------ Supplied entries ------

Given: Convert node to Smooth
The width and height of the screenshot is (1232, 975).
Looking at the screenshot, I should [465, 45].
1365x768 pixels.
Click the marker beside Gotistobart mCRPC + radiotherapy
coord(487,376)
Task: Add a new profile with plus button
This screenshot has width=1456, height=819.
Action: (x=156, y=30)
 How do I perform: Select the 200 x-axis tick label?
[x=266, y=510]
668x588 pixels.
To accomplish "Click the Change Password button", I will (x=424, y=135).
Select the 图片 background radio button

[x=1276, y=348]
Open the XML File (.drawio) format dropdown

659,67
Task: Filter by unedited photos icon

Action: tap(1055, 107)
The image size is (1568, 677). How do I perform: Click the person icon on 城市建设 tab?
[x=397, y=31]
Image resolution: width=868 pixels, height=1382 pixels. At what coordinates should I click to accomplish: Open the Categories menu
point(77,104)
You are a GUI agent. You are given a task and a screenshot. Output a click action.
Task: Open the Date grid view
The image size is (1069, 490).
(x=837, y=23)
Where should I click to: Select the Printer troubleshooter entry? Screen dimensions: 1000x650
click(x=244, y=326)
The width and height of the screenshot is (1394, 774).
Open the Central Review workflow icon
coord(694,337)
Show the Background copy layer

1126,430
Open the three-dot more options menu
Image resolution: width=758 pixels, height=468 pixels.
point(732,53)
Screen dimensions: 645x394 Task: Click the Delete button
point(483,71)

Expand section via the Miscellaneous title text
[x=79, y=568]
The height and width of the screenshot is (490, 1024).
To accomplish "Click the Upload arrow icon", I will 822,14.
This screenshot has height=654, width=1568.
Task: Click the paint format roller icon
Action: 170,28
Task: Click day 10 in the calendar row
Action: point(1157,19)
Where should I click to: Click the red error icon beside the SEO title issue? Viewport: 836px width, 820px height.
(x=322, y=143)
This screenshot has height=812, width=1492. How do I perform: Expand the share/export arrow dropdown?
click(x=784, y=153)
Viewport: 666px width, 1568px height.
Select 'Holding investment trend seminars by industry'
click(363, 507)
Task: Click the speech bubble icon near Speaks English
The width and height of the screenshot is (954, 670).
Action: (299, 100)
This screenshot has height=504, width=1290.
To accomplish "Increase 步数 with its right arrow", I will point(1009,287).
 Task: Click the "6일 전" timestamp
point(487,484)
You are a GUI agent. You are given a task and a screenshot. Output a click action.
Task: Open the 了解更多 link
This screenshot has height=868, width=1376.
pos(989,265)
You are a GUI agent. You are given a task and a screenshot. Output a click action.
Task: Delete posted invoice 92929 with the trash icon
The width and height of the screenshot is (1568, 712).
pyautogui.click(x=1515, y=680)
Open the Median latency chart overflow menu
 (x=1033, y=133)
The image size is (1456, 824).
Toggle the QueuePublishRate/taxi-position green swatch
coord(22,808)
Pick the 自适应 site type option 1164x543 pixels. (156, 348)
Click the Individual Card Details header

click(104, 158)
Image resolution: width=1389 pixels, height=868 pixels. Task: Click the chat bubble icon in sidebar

------

Reproduce the records above, substituting "Settings" for "Categories" and changing nothing else.

Given: Convert node to Smooth
The width and height of the screenshot is (1232, 975).
Looking at the screenshot, I should [465, 45].
1365x768 pixels.
Click the marker beside Gotistobart mCRPC + radiotherapy
coord(487,376)
Task: Add a new profile with plus button
This screenshot has width=1456, height=819.
Action: (x=156, y=30)
 How do I perform: Select the 200 x-axis tick label?
[x=266, y=510]
668x588 pixels.
To accomplish "Click the Change Password button", I will (x=424, y=135).
Select the 图片 background radio button

[x=1276, y=348]
Open the XML File (.drawio) format dropdown

659,67
Task: Filter by unedited photos icon

Action: tap(1055, 107)
The image size is (1568, 677). How do I perform: Click the person icon on 城市建设 tab?
[x=397, y=31]
Image resolution: width=868 pixels, height=1382 pixels. At what coordinates should I click to accomplish: Open the Settings menu
point(77,104)
You are a GUI agent. You are given a task and a screenshot. Output a click action.
Task: Open the Date grid view
The image size is (1069, 490).
(x=837, y=23)
Where should I click to: Select the Printer troubleshooter entry? Screen dimensions: 1000x650
click(x=244, y=326)
The width and height of the screenshot is (1394, 774).
Open the Central Review workflow icon
coord(694,337)
Show the Background copy layer

1126,430
Open the three-dot more options menu
Image resolution: width=758 pixels, height=468 pixels.
point(732,53)
Screen dimensions: 645x394 Task: Click the Delete button
point(483,71)

Expand section via the Miscellaneous title text
[x=79, y=568]
The height and width of the screenshot is (490, 1024).
To accomplish "Click the Upload arrow icon", I will 822,14.
This screenshot has height=654, width=1568.
Task: Click the paint format roller icon
Action: 170,28
Task: Click day 10 in the calendar row
Action: point(1157,19)
Where should I click to: Click the red error icon beside the SEO title issue? Viewport: 836px width, 820px height.
(x=322, y=143)
This screenshot has height=812, width=1492. How do I perform: Expand the share/export arrow dropdown?
click(x=784, y=153)
Viewport: 666px width, 1568px height.
Select 'Holding investment trend seminars by industry'
click(363, 507)
Task: Click the speech bubble icon near Speaks English
The width and height of the screenshot is (954, 670).
Action: (299, 100)
This screenshot has height=504, width=1290.
To accomplish "Increase 步数 with its right arrow", I will point(1009,287).
 Task: Click the "6일 전" timestamp
point(487,484)
You are a GUI agent. You are given a task and a screenshot. Output a click action.
Task: Open the 了解更多 link
This screenshot has height=868, width=1376.
pos(989,265)
You are a GUI agent. You are given a task and a screenshot. Output a click action.
Task: Delete posted invoice 92929 with the trash icon
The width and height of the screenshot is (1568, 712).
pyautogui.click(x=1515, y=680)
Open the Median latency chart overflow menu
 (x=1033, y=133)
The image size is (1456, 824).
Toggle the QueuePublishRate/taxi-position green swatch
coord(22,808)
Pick the 自适应 site type option 1164x543 pixels. (156, 348)
Click the Individual Card Details header

click(104, 158)
Image resolution: width=1389 pixels, height=868 pixels. Task: Click the chat bubble icon in sidebar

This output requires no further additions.